HELD by the Supreme Court:
(i) It is clear that the valuation of the asset in question has to be in the manner provided under Section 7 of the Act. Such a valuation has to be on the valuation date which has reference to the last day of the previous year as defined under Section 3 of the Income Tax Act if an assessment was to be made under that Act for that year. In other words, it is 31st March immediately preceding the assessment year. The valuation arrived at as on that date of the asset is the valuation on which wealth tax is assessable. It is clear from the reading of Section 7 of the Act that the Assessing Officer has to keep hypothetical situation in mind, namely, if the asset in question is to be sold in the open market, what price it would fetch. Assessing Officer has to form an opinion about the estimation of such a price that is likely to be received if the property were to be sold. There is no actual sale and only a hypothetical situation of a sale is to be contemplated by the Assessing Officer.
(ii) Thus, the Tax Officer has to form an opinion about the estimated price if the asset were to be sold in the assumed market and the estimated price would be the one which an assumed willing purchaser would pay for it. On these reckoning, the asset has to be valued in the ordinary way.
(iii) The High Court has accepted, and rightly so, that since the Property in question came within the mischief of the Ceiling Act it would have depressing effect insofar as the price which the assumed willing purchaser would pay for such property. However, the question is as to what price the willing purchaser would offer in such a scenario?

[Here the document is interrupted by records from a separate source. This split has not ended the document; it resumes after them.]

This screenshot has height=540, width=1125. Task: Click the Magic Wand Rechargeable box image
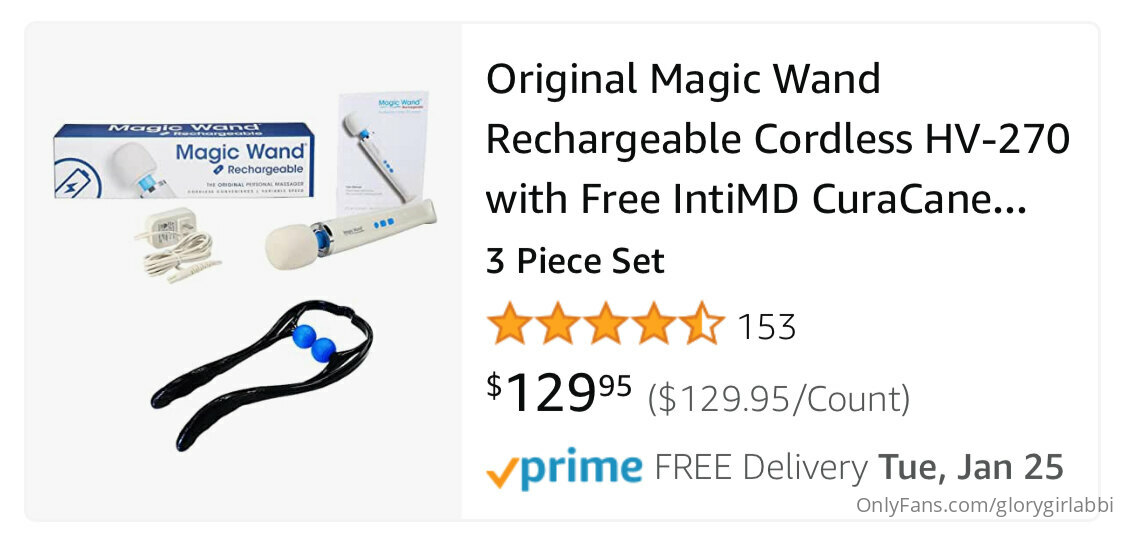pyautogui.click(x=184, y=161)
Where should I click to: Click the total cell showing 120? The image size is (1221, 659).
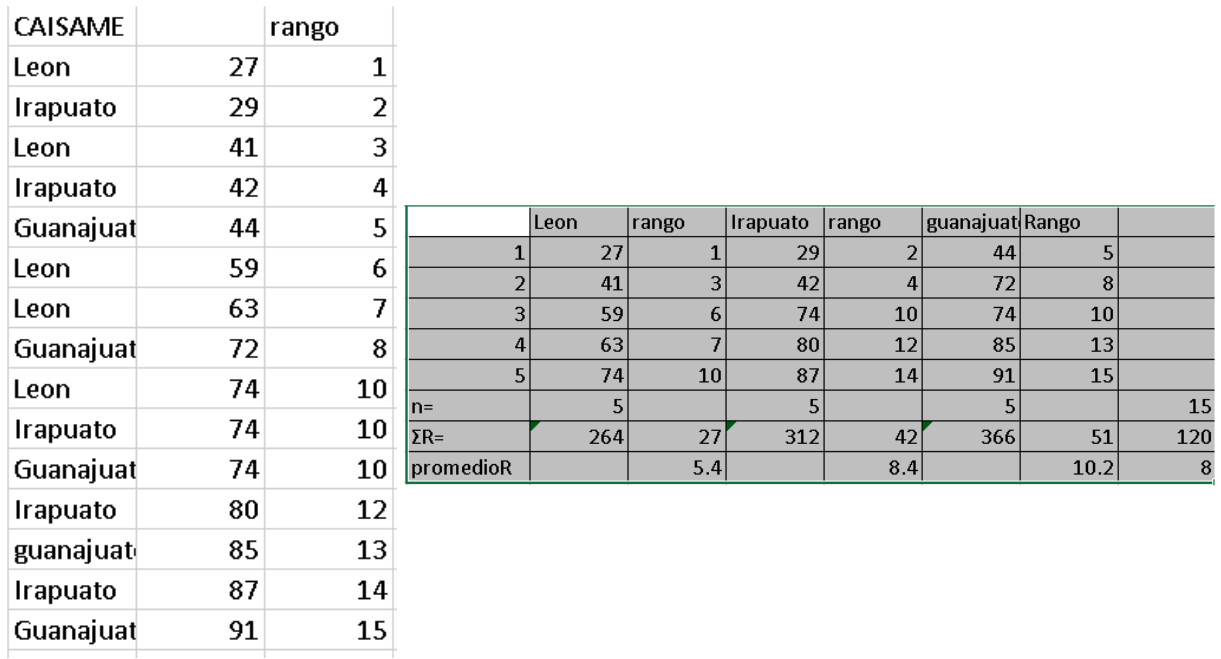click(x=1168, y=436)
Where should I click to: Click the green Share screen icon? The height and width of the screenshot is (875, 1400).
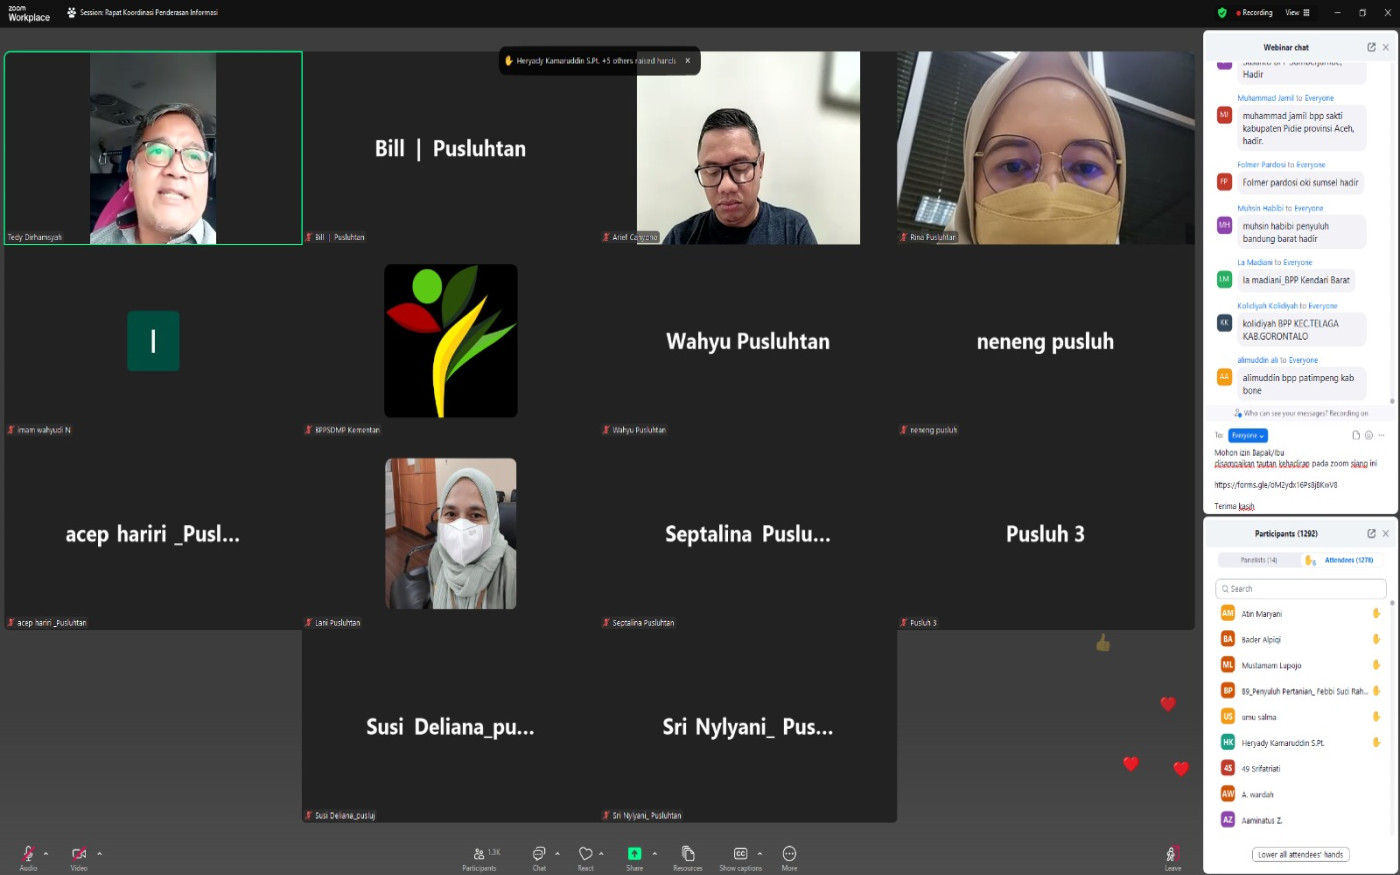tap(634, 854)
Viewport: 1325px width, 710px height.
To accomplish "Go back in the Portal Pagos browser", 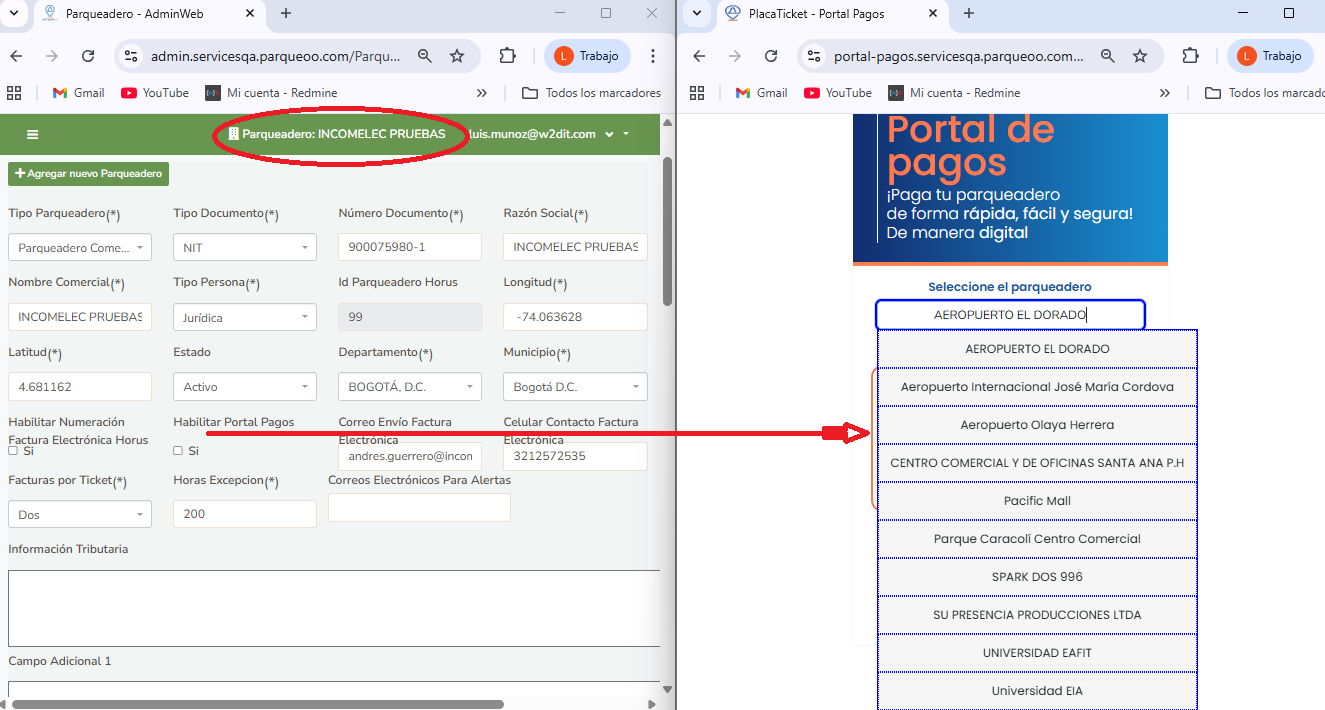I will click(x=699, y=56).
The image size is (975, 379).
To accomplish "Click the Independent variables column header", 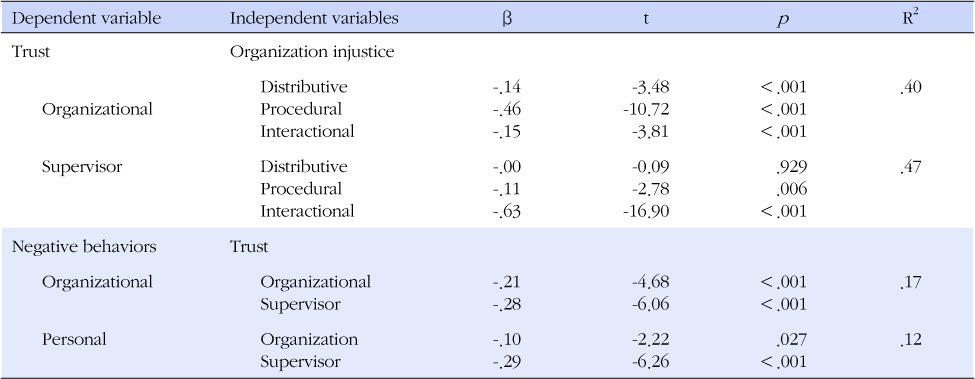I will pos(314,19).
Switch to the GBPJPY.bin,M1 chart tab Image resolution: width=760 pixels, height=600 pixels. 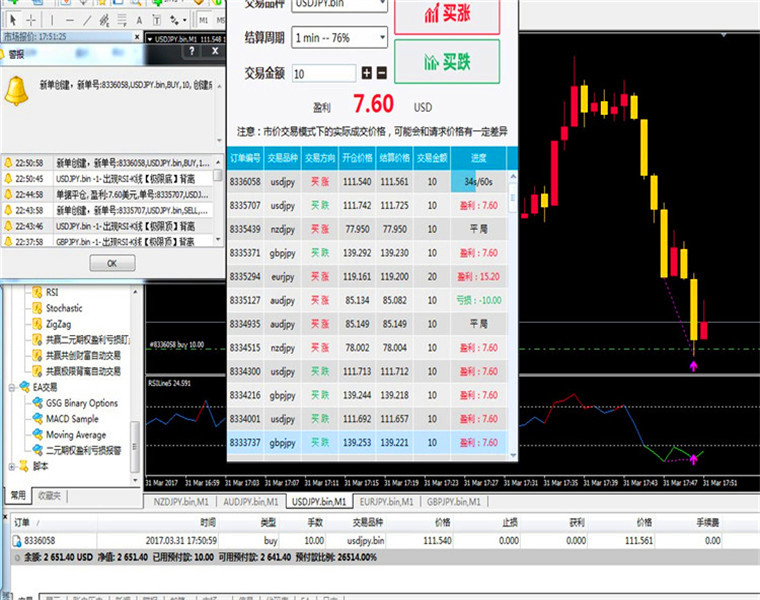pos(454,502)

(iv) The combined effect of the aforesaid provisions, in the context of instant appeals, is that the vacant land in excess of ceiling limit was not acquired by the State Government as notification under Section 10(1) of the Ceiling Act had not been issued. However, the process had started as the assessee had filed statement in the prescribed form as per the provisions of Section 6(1) of the Ceiling Act and the Competent Authority had also prepared a draft statement under Section 8 which was duly served upon the assessee. Fact remains that so long as the Act was operative, by virtue of Section 3 the assessee was not entitled to hold any vacant land in excess of the ceiling limit. Order was also passed to the effect that the maximum compensation payable was Rs.2 lakhs. Let us keep these factors in mind and on that basis apply the provisions of Section 7 of the Wealth Tax Act.
me that the property in question is saleable in the open market and estimate the price which the assumed willing purchaser would pay for such a property. When the asset is under the clutches of the Ceiling Act and in respect of the said asset/vacant land, the Competent Authority under the Ceiling Act had already determined the maximum compensation of Rs.2 lakhs, how much price such a property would fetch if sold in the open market? We have to keep in mind what a reasonably assumed buyer would pay for such a property if he were to buy the same. Such a property which is going to be taken over by the Government and is awaiting notification under Section 10 of the Act for this purpose, would not fetch more than Rs.2 lakhs as the assumed buyer knows that the moment this property is taken over by the Government, he will receive the compensation of Rs.2 lakhs only. We are not oblivious of those categories of buyers who may buy “disputed properties” by taking risks with the hope that legal proceedings may ultimately be decided in favour of the assessee and in such a eventuality they are going to get much higher value. However, as stated above, hypothetical presumptions of such sales are to be discarded as we have to keep in mind the conduct of a reasonable person and “ordinary way” of the presumptuous sale. When such a presumed buyer is not going to offer more than Rs.2 lakhs, obvious answer is that the estimated price which such asset would fetch if sold in the open market on the valuation date(s) would not be more than Rs.2 lakhs. Having said so, one aspect needs to be pointed out, which was missed by the Commissioner (Appeals) and the Tribunal as well while deciding the case in favour of the assessee. The compensation of Rs.2 lakhs is in respect of only the “excess land” which is covered by Sections 3 and 4 of the Ceiling Act. The total vacant land for the purpose of Wealth Tax Act is not only excess land but other part of the land which would have remained with the assessee in any case. Therefore, the valuation of the excess land, which is the subject matter of Ceiling Act, would be Rs.2 lakhs. To that market value of the remaining land will have to be added for the purpose of arriving at the valuation for payment of Wealth Tax. Ahmed G.H. Ariff v. Commissioner of Wealth Tax 76 ITR 471 and Commissioner of Wealth Tax v. Prince Muffkham Jah Bahadur Chamlijan 247 ITR 351 referred)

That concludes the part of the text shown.